Exact reproduction required: print each line of the material below.

┄┄┄┄┄┄┄┄┄┄┄┄┄┄┄┄┄┄┄┄

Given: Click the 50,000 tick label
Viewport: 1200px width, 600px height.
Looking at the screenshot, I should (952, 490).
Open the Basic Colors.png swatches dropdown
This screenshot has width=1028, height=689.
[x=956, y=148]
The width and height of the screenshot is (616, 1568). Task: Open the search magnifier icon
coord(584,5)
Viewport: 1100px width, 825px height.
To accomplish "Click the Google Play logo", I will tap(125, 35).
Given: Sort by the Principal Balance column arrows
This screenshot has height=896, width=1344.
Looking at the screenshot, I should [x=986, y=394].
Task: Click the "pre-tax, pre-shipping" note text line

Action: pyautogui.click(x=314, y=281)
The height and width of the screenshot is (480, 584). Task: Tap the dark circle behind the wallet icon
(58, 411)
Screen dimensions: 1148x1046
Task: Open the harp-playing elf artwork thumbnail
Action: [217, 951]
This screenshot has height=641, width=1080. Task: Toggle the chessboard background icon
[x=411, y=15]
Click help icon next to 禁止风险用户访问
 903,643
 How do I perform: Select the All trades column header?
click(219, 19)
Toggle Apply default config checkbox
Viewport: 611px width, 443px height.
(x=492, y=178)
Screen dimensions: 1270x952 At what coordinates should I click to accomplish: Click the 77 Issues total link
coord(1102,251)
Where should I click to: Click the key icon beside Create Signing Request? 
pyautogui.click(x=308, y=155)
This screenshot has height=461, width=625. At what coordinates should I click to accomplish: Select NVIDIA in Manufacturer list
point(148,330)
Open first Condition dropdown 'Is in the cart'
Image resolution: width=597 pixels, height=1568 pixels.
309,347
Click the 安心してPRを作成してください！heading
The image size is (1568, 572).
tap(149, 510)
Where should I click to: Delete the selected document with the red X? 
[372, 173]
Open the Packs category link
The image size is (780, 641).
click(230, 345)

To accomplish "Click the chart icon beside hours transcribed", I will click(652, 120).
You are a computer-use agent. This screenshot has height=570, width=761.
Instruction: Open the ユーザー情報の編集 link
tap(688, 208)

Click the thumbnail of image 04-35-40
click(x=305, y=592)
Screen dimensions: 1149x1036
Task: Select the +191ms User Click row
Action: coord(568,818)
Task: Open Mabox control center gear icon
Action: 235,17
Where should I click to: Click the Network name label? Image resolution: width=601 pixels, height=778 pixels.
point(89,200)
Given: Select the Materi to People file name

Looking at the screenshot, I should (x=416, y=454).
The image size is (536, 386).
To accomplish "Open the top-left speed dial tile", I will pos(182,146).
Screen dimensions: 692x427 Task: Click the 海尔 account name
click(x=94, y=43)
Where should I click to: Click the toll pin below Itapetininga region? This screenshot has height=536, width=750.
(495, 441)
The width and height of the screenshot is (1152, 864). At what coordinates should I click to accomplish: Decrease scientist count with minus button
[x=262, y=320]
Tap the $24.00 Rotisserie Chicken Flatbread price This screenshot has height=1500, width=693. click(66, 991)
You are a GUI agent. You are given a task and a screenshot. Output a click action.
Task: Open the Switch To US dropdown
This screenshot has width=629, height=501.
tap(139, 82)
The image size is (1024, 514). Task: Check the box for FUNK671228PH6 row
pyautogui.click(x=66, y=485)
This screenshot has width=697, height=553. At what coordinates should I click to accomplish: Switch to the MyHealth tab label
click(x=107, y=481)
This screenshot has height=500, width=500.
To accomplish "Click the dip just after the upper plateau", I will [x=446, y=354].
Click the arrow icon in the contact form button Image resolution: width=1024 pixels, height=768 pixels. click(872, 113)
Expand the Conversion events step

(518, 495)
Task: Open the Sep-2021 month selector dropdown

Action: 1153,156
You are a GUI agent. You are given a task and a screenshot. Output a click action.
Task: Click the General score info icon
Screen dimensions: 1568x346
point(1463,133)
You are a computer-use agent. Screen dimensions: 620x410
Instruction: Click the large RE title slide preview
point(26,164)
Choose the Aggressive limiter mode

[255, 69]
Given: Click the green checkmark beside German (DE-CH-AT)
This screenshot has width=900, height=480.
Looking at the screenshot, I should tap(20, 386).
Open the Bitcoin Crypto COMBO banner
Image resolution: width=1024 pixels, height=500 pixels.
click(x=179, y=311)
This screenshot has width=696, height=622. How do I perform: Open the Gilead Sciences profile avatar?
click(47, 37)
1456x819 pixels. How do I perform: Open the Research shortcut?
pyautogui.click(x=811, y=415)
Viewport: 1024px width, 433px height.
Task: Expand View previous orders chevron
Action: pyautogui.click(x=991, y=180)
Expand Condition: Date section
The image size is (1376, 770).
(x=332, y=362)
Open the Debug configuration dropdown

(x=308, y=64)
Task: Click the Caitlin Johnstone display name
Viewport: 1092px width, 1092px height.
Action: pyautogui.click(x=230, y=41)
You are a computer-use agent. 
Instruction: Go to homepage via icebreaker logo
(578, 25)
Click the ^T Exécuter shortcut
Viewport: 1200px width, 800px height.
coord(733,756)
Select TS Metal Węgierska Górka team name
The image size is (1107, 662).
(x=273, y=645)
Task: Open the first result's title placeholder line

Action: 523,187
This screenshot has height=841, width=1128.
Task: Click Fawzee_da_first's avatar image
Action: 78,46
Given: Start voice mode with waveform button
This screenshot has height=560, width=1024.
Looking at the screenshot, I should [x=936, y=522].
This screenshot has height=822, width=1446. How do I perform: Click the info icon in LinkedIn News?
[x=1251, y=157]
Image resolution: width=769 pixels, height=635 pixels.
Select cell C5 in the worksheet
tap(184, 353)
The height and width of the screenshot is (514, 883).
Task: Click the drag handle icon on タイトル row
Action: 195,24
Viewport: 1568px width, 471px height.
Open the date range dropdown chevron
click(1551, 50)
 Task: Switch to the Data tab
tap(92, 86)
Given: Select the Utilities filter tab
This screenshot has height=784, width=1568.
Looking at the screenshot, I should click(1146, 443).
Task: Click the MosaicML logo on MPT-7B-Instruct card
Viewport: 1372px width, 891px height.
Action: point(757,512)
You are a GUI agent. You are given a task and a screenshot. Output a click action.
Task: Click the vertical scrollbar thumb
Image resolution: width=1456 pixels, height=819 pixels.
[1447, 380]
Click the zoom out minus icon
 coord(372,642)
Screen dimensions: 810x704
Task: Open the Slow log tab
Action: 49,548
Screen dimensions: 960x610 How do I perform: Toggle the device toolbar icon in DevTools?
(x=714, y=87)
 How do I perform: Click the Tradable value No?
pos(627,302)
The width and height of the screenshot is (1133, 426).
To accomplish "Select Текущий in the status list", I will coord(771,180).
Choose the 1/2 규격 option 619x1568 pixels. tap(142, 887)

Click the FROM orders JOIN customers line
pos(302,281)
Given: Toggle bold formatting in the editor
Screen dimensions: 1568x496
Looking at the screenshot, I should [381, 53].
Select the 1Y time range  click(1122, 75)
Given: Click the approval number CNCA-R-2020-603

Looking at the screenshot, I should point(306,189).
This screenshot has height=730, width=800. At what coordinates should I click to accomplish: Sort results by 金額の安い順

┄┄┄┄┄┄┄┄┄┄┄┄┄┄┄┄┄┄┄┄

Answer:
Given: Click the 50,000 tick label
Viewport: 1200px width, 600px height.
Looking at the screenshot, I should (952, 490).
Open the Basic Colors.png swatches dropdown
This screenshot has width=1028, height=689.
[x=956, y=148]
The width and height of the screenshot is (616, 1568). Task: Open the search magnifier icon
coord(584,5)
Viewport: 1100px width, 825px height.
To accomplish "Click the Google Play logo", I will tap(125, 35).
Given: Sort by the Principal Balance column arrows
This screenshot has height=896, width=1344.
Looking at the screenshot, I should [x=986, y=394].
Task: Click the "pre-tax, pre-shipping" note text line

Action: pyautogui.click(x=314, y=281)
The height and width of the screenshot is (480, 584). Task: Tap the dark circle behind the wallet icon
(58, 411)
Screen dimensions: 1148x1046
Task: Open the harp-playing elf artwork thumbnail
Action: [217, 951]
This screenshot has height=641, width=1080. Task: Toggle the chessboard background icon
[x=411, y=15]
Click help icon next to 禁止风险用户访问
 903,643
 How do I perform: Select the All trades column header?
click(219, 19)
Toggle Apply default config checkbox
Viewport: 611px width, 443px height.
(x=492, y=178)
Screen dimensions: 1270x952 At what coordinates should I click to accomplish: Click the 77 Issues total link
coord(1102,251)
Where should I click to: Click the key icon beside Create Signing Request? 
pyautogui.click(x=308, y=155)
This screenshot has height=461, width=625. At what coordinates should I click to accomplish: Select NVIDIA in Manufacturer list
point(148,330)
Open first Condition dropdown 'Is in the cart'
Image resolution: width=597 pixels, height=1568 pixels.
309,347
Click the 安心してPRを作成してください！heading
The image size is (1568, 572).
tap(149, 510)
Where should I click to: Delete the selected document with the red X? 
[372, 173]
Open the Packs category link
The image size is (780, 641).
click(230, 345)

To accomplish "Click the chart icon beside hours transcribed", I will click(652, 120).
You are a computer-use agent. This screenshot has height=570, width=761.
Instruction: Open the ユーザー情報の編集 link
tap(688, 208)

Click the thumbnail of image 04-35-40
click(x=305, y=592)
Screen dimensions: 1149x1036
Task: Select the +191ms User Click row
Action: coord(568,818)
Task: Open Mabox control center gear icon
Action: 235,17
Where should I click to: Click the Network name label? Image resolution: width=601 pixels, height=778 pixels.
point(89,200)
Given: Select the Materi to People file name

Looking at the screenshot, I should (x=416, y=454).
The image size is (536, 386).
To accomplish "Open the top-left speed dial tile", I will pos(182,146).
Screen dimensions: 692x427 Task: Click the 海尔 account name
click(x=94, y=43)
Where should I click to: Click the toll pin below Itapetininga region? This screenshot has height=536, width=750.
(495, 441)
The width and height of the screenshot is (1152, 864). At what coordinates should I click to accomplish: Decrease scientist count with minus button
[x=262, y=320]
Tap the $24.00 Rotisserie Chicken Flatbread price This screenshot has height=1500, width=693. click(66, 991)
You are a GUI agent. You are given a task and a screenshot. Output a click action.
Task: Open the Switch To US dropdown
This screenshot has width=629, height=501.
tap(139, 82)
The image size is (1024, 514). Task: Check the box for FUNK671228PH6 row
pyautogui.click(x=66, y=485)
This screenshot has width=697, height=553. At what coordinates should I click to accomplish: Switch to the MyHealth tab label
click(x=107, y=481)
This screenshot has height=500, width=500.
To accomplish "Click the dip just after the upper plateau", I will [x=446, y=354].
Click the arrow icon in the contact form button Image resolution: width=1024 pixels, height=768 pixels. click(872, 113)
Expand the Conversion events step

(518, 495)
Task: Open the Sep-2021 month selector dropdown

Action: 1153,156
You are a GUI agent. You are given a task and a screenshot. Output a click action.
Task: Click the General score info icon
Screen dimensions: 1568x346
point(1463,133)
You are a computer-use agent. Screen dimensions: 620x410
Instruction: Click the large RE title slide preview
point(26,164)
Choose the Aggressive limiter mode

[255, 69]
Given: Click the green checkmark beside German (DE-CH-AT)
This screenshot has width=900, height=480.
Looking at the screenshot, I should tap(20, 386).
Open the Bitcoin Crypto COMBO banner
Image resolution: width=1024 pixels, height=500 pixels.
click(x=179, y=311)
This screenshot has width=696, height=622. How do I perform: Open the Gilead Sciences profile avatar?
click(47, 37)
1456x819 pixels. How do I perform: Open the Research shortcut?
pyautogui.click(x=811, y=415)
Viewport: 1024px width, 433px height.
Task: Expand View previous orders chevron
Action: pyautogui.click(x=991, y=180)
Expand Condition: Date section
The image size is (1376, 770).
(x=332, y=362)
Open the Debug configuration dropdown

(x=308, y=64)
Task: Click the Caitlin Johnstone display name
Viewport: 1092px width, 1092px height.
Action: pyautogui.click(x=230, y=41)
You are a computer-use agent. 
Instruction: Go to homepage via icebreaker logo
(578, 25)
Click the ^T Exécuter shortcut
Viewport: 1200px width, 800px height.
coord(733,756)
Select TS Metal Węgierska Górka team name
The image size is (1107, 662).
(x=273, y=645)
Task: Open the first result's title placeholder line

Action: 523,187
This screenshot has height=841, width=1128.
Task: Click Fawzee_da_first's avatar image
Action: 78,46
Given: Start voice mode with waveform button
This screenshot has height=560, width=1024.
Looking at the screenshot, I should [x=936, y=522].
This screenshot has height=822, width=1446. How do I perform: Click the info icon in LinkedIn News?
[x=1251, y=157]
Image resolution: width=769 pixels, height=635 pixels.
Select cell C5 in the worksheet
tap(184, 353)
The height and width of the screenshot is (514, 883).
Task: Click the drag handle icon on タイトル row
Action: 195,24
Viewport: 1568px width, 471px height.
Open the date range dropdown chevron
click(1551, 50)
 Task: Switch to the Data tab
tap(92, 86)
Given: Select the Utilities filter tab
This screenshot has height=784, width=1568.
Looking at the screenshot, I should click(1146, 443).
Task: Click the MosaicML logo on MPT-7B-Instruct card
Viewport: 1372px width, 891px height.
Action: point(757,512)
You are a GUI agent. You are given a task and a screenshot. Output a click action.
Task: Click the vertical scrollbar thumb
Image resolution: width=1456 pixels, height=819 pixels.
[1447, 380]
Click the zoom out minus icon
 coord(372,642)
Screen dimensions: 810x704
Task: Open the Slow log tab
Action: 49,548
Screen dimensions: 960x610 How do I perform: Toggle the device toolbar icon in DevTools?
(x=714, y=87)
 How do I perform: Click the Tradable value No?
pos(627,302)
The width and height of the screenshot is (1133, 426).
To accomplish "Select Текущий in the status list", I will coord(771,180).
Choose the 1/2 규격 option 619x1568 pixels. tap(142, 887)

Click the FROM orders JOIN customers line
pos(302,281)
Given: Toggle bold formatting in the editor
Screen dimensions: 1568x496
Looking at the screenshot, I should [381, 53].
Select the 1Y time range  click(1122, 75)
Given: Click the approval number CNCA-R-2020-603

Looking at the screenshot, I should point(306,189).
This screenshot has height=730, width=800. At what coordinates should I click to accomplish: Sort results by 金額の安い順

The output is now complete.